Word and element locating data:
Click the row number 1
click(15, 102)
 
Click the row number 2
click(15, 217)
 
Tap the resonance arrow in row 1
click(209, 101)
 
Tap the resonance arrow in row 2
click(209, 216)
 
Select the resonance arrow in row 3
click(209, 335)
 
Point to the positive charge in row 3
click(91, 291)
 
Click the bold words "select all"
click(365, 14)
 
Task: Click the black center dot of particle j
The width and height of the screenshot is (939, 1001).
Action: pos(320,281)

...

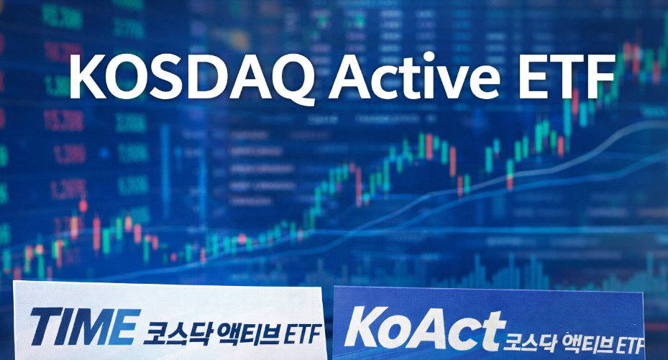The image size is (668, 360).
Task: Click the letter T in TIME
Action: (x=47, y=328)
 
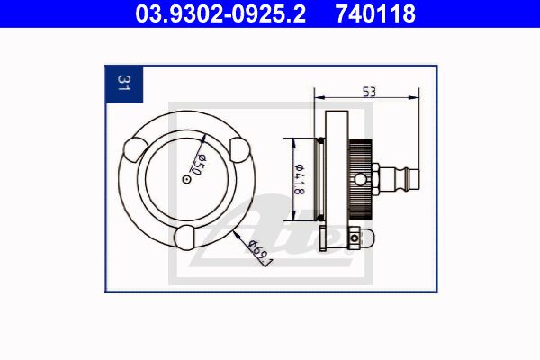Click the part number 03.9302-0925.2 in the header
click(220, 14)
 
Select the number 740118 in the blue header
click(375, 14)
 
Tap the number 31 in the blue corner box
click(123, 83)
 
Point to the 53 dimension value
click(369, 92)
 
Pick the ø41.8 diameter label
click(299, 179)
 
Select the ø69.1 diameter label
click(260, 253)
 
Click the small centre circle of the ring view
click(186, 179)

---

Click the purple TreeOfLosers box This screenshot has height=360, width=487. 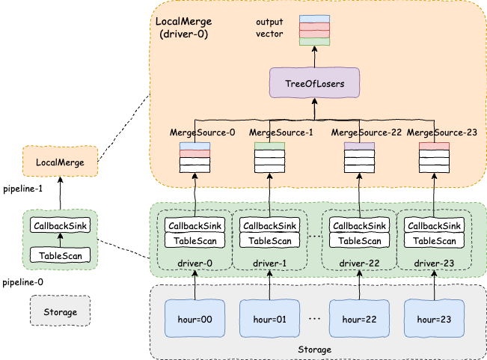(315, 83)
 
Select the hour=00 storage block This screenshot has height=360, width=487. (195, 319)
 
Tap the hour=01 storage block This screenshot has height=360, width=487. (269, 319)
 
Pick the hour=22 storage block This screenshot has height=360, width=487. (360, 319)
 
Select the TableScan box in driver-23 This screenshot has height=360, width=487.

> **Set problem**:
Can you return the items from the line that contains "Click the row number 1" through the line that contains "Action: pos(320,281)", with every line repeated verbatim?

> **Solution to the exercise**:
Click the row number 1
click(15, 102)
 
Click the row number 2
click(15, 217)
 
Tap the resonance arrow in row 1
click(209, 101)
 
Tap the resonance arrow in row 2
click(209, 216)
 
Select the resonance arrow in row 3
click(209, 335)
 
Point to the positive charge in row 3
click(91, 291)
 
Click the bold words "select all"
click(365, 14)
 
Task: Click the black center dot of particle j
The width and height of the screenshot is (939, 1001).
Action: pos(320,281)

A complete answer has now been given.